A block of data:
━━━━━━━━━━━━━━━━━━━━
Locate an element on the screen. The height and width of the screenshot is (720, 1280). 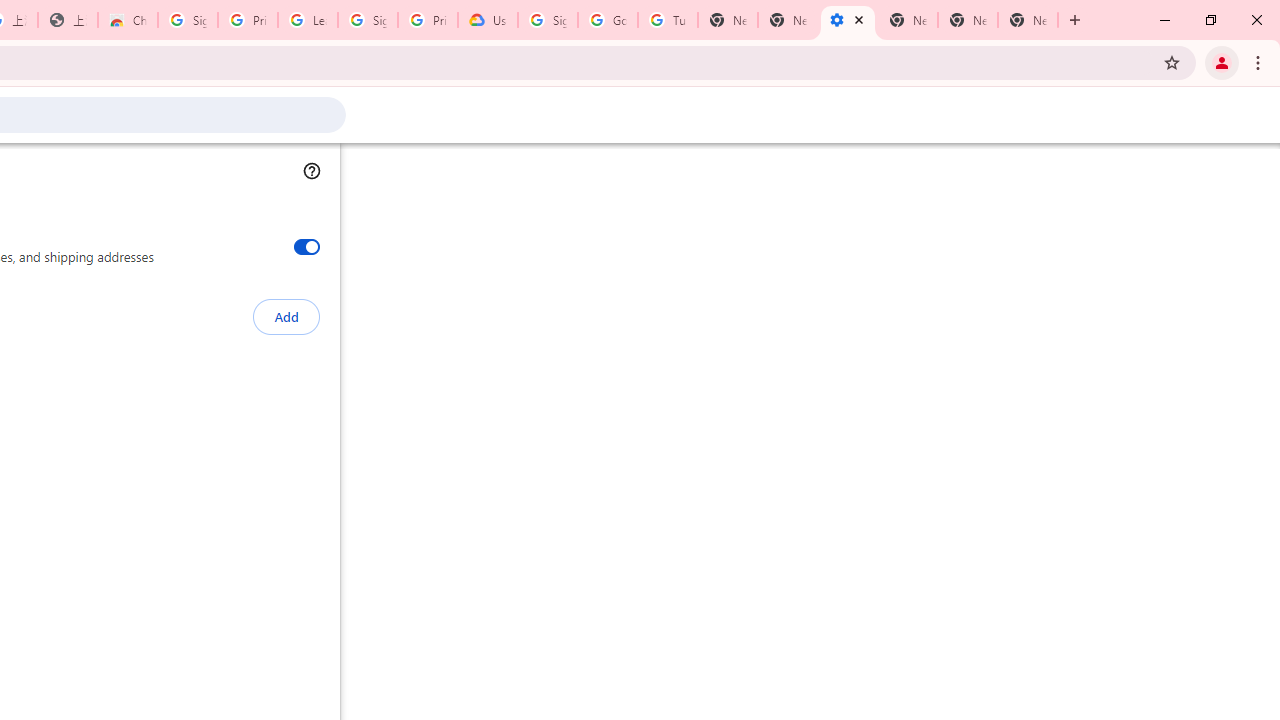
'New Tab' is located at coordinates (1028, 20).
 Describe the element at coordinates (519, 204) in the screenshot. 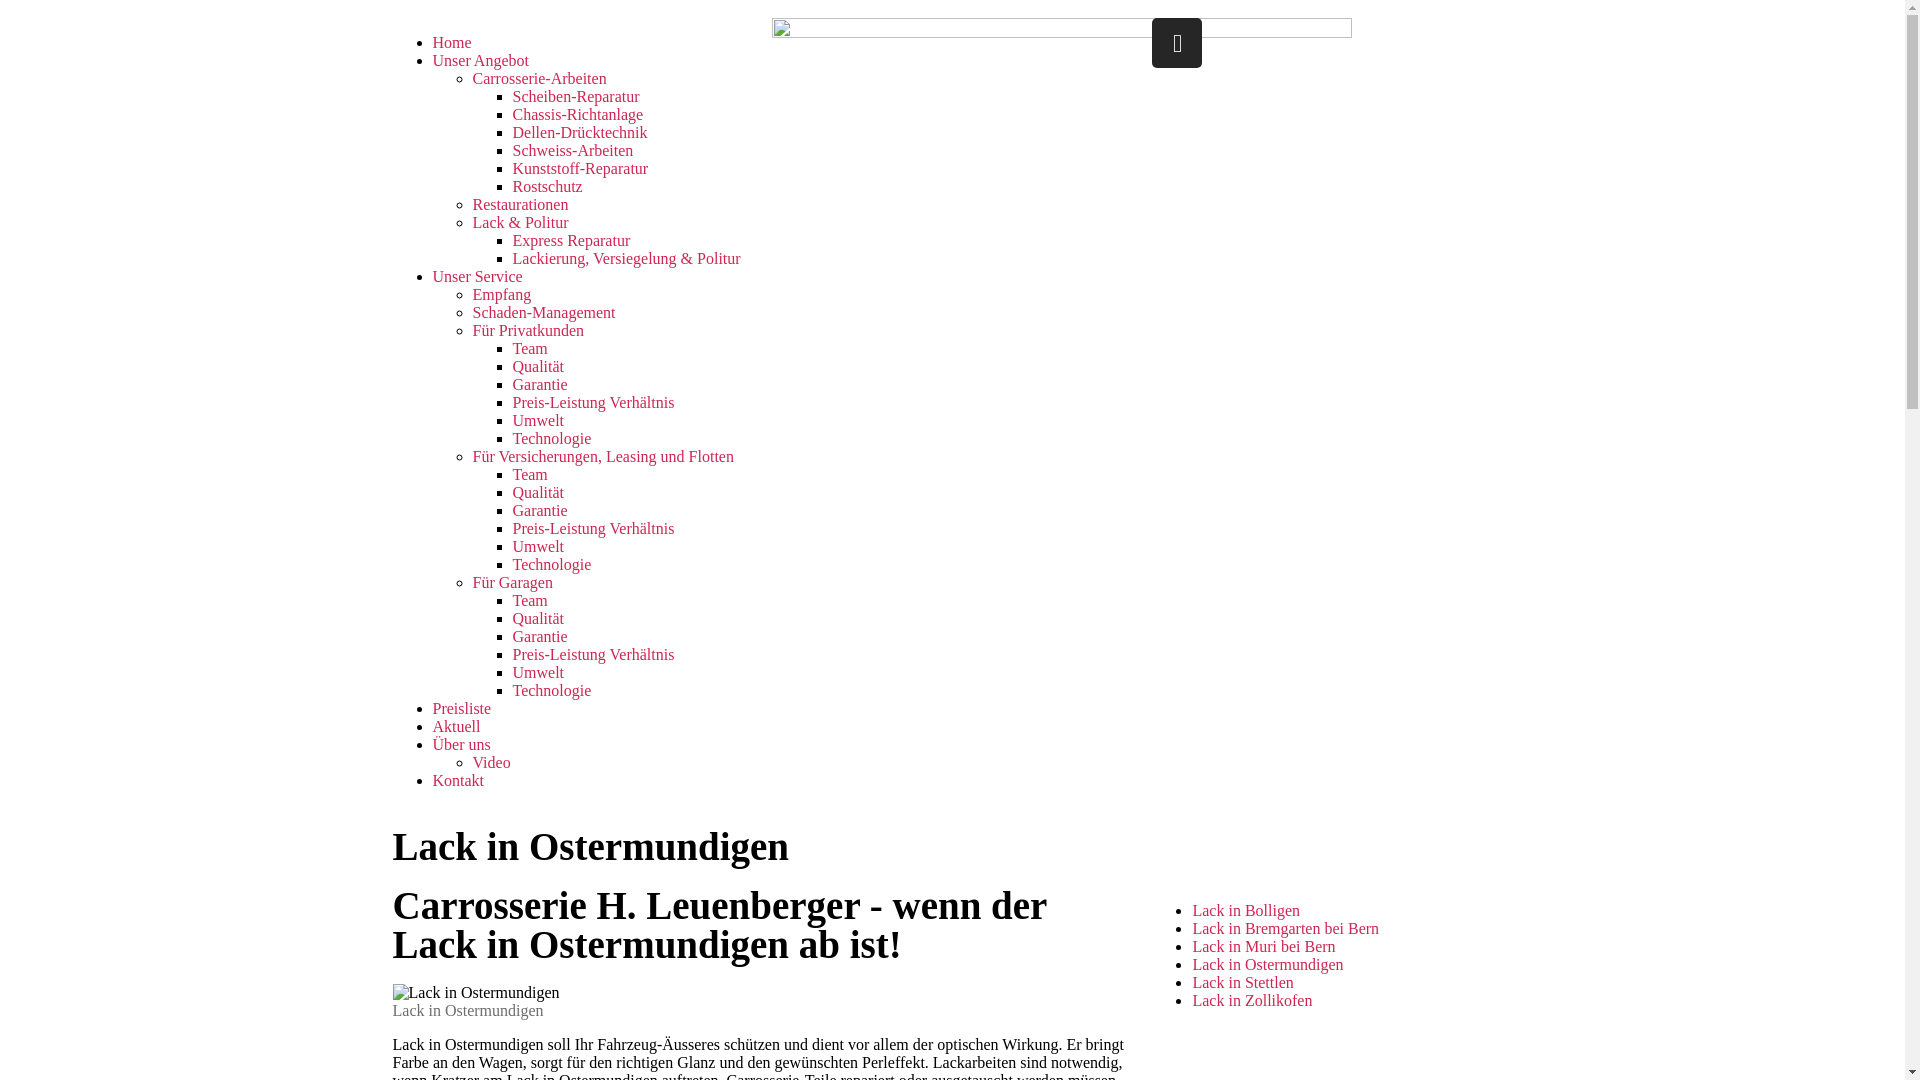

I see `'Restaurationen'` at that location.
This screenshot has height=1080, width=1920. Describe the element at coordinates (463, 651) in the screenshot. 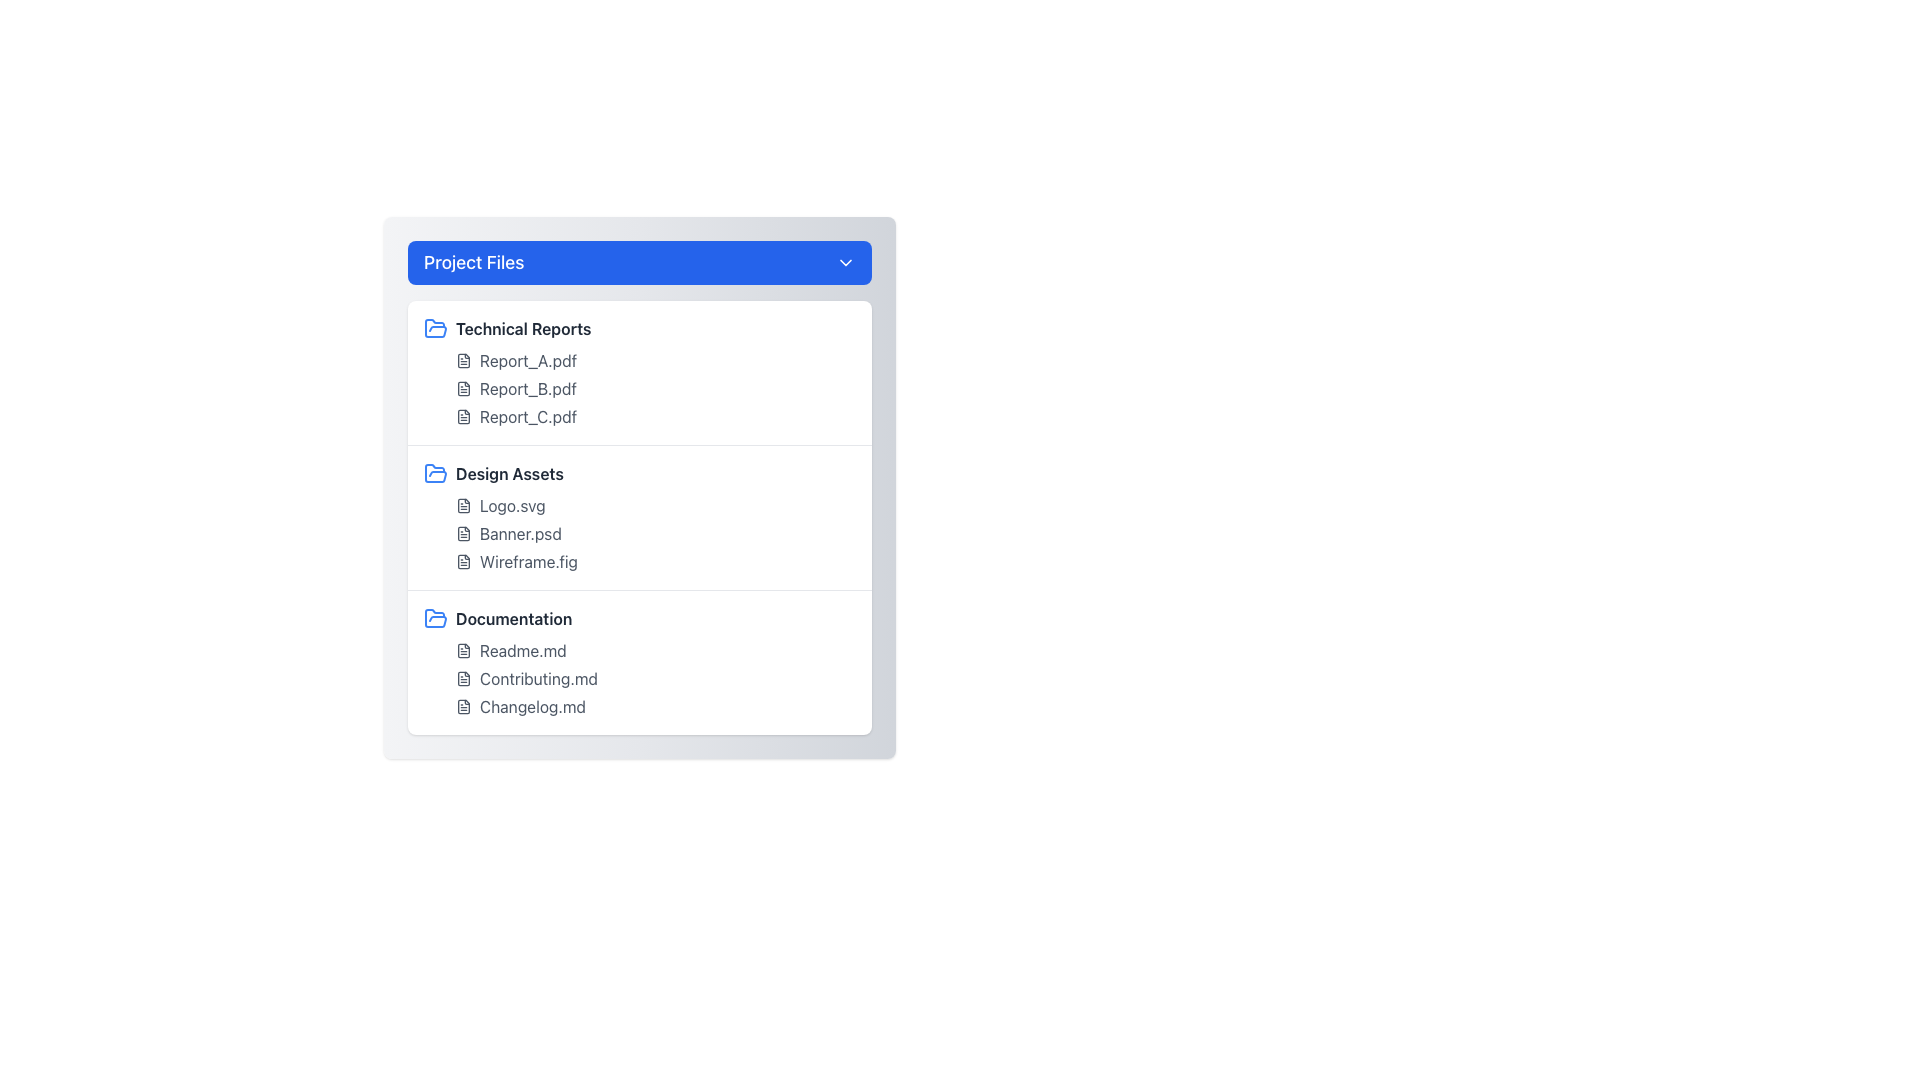

I see `the icon representing the 'Readme.md' file located in the 'Documentation' section of the file list` at that location.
━━━━━━━━━━━━━━━━━━━━
● TASK INSTRUCTIONS
Write out all the items again, swapping every "screenshot" for "screen capture" and leaving the rest untouched. Omit the pictures.

● FULL RESPONSE
Locate an element on the screen. The height and width of the screen capture is (720, 1280). 
'New Tab' is located at coordinates (1028, 20).
 Describe the element at coordinates (519, 204) in the screen capture. 

I see `'Restaurationen'` at that location.
This screen capture has height=1080, width=1920. Describe the element at coordinates (463, 651) in the screen capture. 

I see `the icon representing the 'Readme.md' file located in the 'Documentation' section of the file list` at that location.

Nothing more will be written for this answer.